The Paul Singer-led hedge fund backed SoftBank's buyback of up to 7% of its shares for as much as 500 billion yen ($4.8 billion).

It comes after Elliott pressed SoftBank earlier this year for $20 billion in stock buybacks by selling down its stake in Chinese e-commerce giant Alibaba, and follows a nearly 25% decline in the Japanese investment group's shares in March.

"SoftBank's announcement of its intention to commence an initial buyback program of 500 billion yen is clearly an important first step in addressing the company's significant undervaluation, and one that Elliott supports," Elliott said in a short statement on Friday.

The activist investor, which manages roughly $40 billion in assets, said SoftBank would be able to pursue more buybacks following the completion of the merger between its unit Sprint and T-Mobile.

A SoftBank spokeswoman said the company decided to go for the buyback after considering the risk that stock market volatility could increase the deep discount that SoftBank's stock has relative to the value of its holdings.

No fresh financing is planned for the buyback, the spokeswoman said.

"With SoftBank shares trading more than 50% below fair value, buying back shares is a good idea. Not only is it a good price but previous buybacks have helped that holding company discount to meaningfully narrow," said Kirk Boodry, an analyst at Redex Holdings, who publishes on the Smartkarma platform.

SHARES FALL

SoftBank shares fell as much 9.6% to a 14-month low on Friday amid a crash in global stock markets, but pared losses to close down 5% in Tokyo.

The buyback will begin on Monday and will take place over a year, the company said in a statement.

SoftBank said last month it plans to borrow up to 500 billion yen from 16 domestic and foreign financial institutions using part of its stake in telecoms firm SoftBank Corp as collateral to boost its cash on hand.

The loan comes as its finances have been squeezed by losses at its $100 billion Vision Fund and as SoftBank injects its own cash into a successor fund due to lackluster appetite from outside investors.

Elliott, one of the world's most powerful activist investors, has amassed a holding of almost $3 billion in SoftBank and has pressured the Japanese firm on a range of issues including buybacks and improving transparency.
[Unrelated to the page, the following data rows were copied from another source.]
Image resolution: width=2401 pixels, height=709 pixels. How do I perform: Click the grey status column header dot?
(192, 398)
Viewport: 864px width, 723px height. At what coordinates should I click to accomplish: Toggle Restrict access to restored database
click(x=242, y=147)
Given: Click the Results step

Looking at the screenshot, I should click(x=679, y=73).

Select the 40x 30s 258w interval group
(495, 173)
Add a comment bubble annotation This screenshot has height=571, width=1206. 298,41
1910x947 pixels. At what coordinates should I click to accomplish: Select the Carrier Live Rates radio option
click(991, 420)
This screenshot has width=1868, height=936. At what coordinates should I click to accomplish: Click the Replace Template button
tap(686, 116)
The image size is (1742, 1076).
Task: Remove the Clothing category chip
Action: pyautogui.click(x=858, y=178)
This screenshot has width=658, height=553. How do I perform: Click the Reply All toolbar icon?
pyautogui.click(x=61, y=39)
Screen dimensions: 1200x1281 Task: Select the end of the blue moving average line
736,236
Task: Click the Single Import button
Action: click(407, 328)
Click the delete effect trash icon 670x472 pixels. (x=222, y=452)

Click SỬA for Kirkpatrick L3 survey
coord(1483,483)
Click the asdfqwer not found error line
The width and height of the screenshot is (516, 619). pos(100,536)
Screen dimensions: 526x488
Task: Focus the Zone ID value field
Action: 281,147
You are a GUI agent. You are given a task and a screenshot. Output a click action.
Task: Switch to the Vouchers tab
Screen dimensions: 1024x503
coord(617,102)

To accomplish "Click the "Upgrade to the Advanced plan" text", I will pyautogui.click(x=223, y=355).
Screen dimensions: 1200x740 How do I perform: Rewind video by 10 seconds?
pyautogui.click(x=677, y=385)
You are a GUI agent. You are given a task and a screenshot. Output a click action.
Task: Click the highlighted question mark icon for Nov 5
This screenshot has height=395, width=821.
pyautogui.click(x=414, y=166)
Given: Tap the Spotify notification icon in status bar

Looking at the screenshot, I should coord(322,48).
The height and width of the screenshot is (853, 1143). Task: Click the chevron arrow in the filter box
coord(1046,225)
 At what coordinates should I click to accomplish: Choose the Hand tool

SoftBank founder and CEO Masayoshi Son, who has repeatedly claimed that SoftBank shares are chronically undervalued, said last month that while open to potentially buying back shares he is no hurry to sell down the Alibaba stake.

The buyback plan unveiled on Friday follows a 600 billion yen share repurchase, its largest ever, announced a year ago. It funded that program with proceeds from the bumper IPO of SoftBank Corp.